» **What to do**
Restate word for word only the lines from the one with "Task: Open Status dropdown arrow for R-01" through the end of the records; no pictures belong in the copy.
══════
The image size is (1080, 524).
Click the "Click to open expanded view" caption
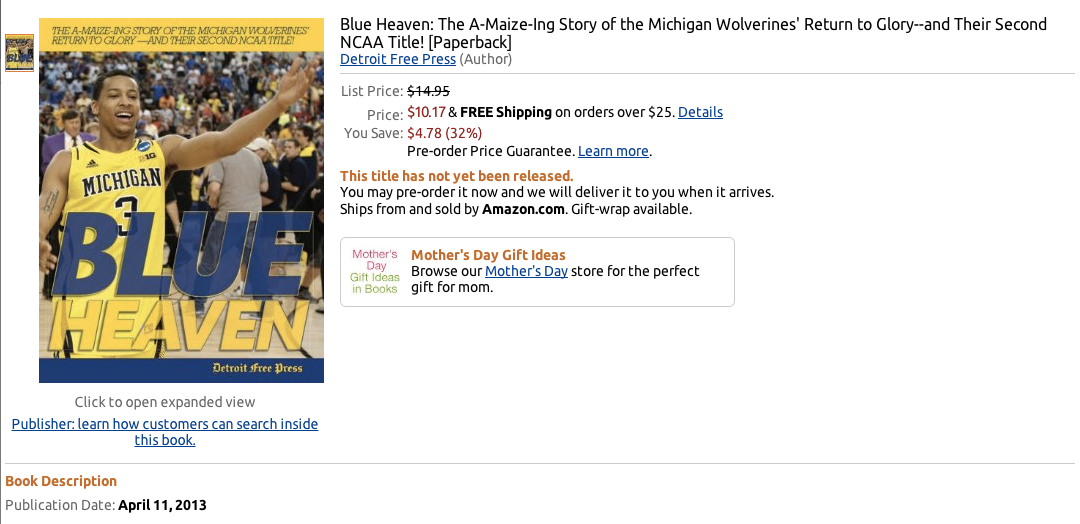point(165,402)
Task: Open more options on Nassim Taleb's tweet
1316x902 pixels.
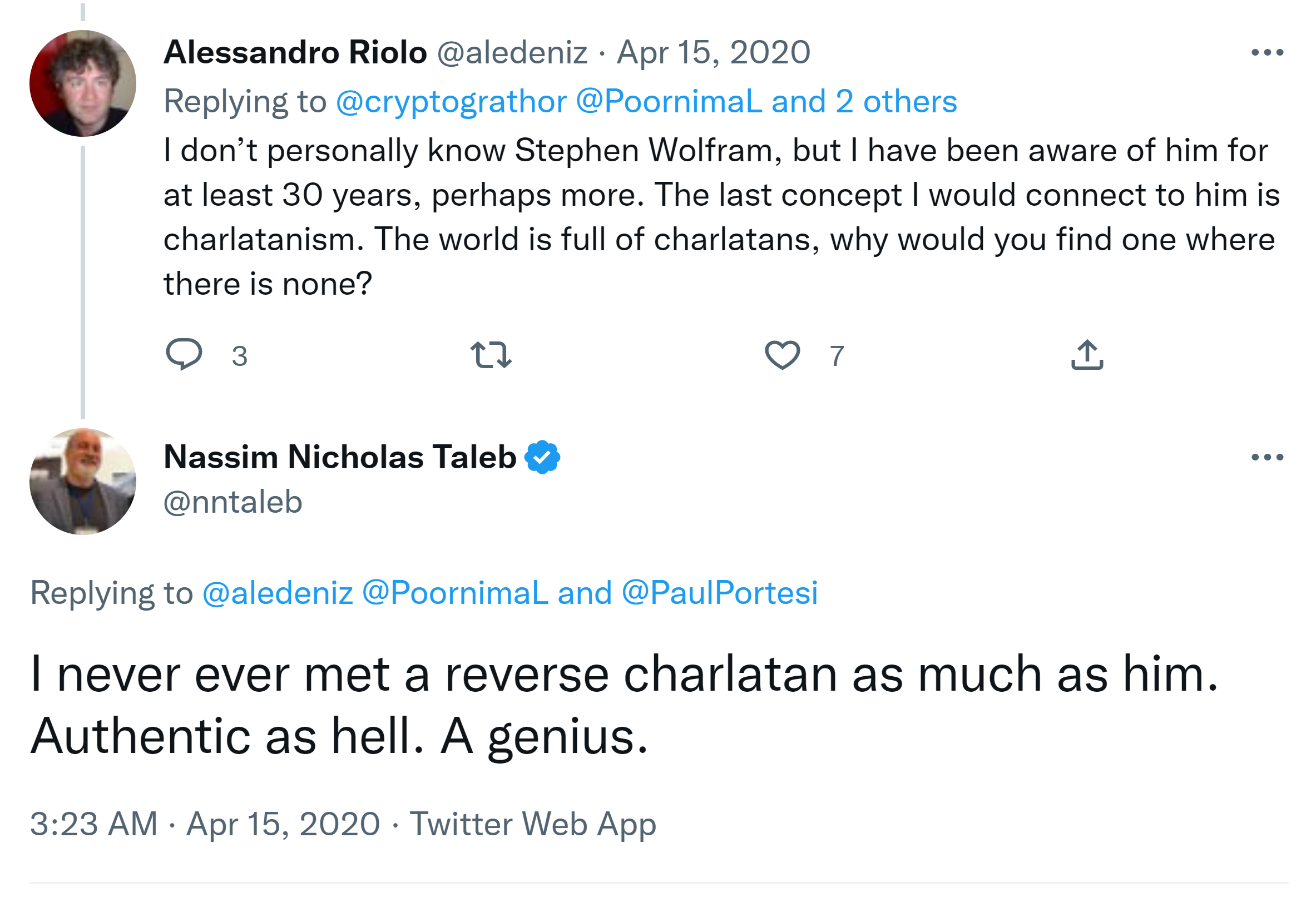Action: 1266,457
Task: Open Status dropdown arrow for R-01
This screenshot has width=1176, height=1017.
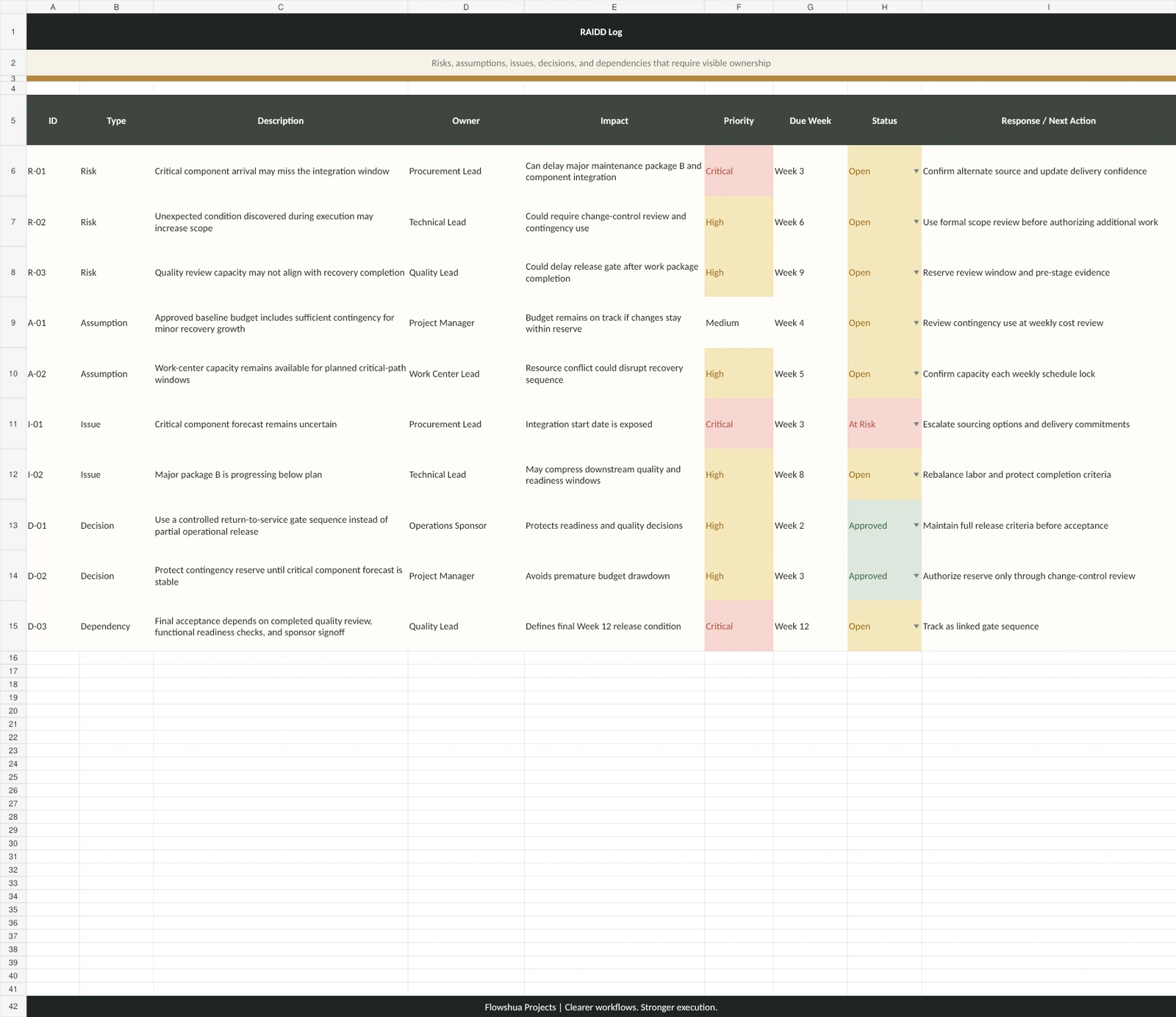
══════
» **Exercise response**
Task: Open Status dropdown arrow for R-01
This screenshot has width=1176, height=1017.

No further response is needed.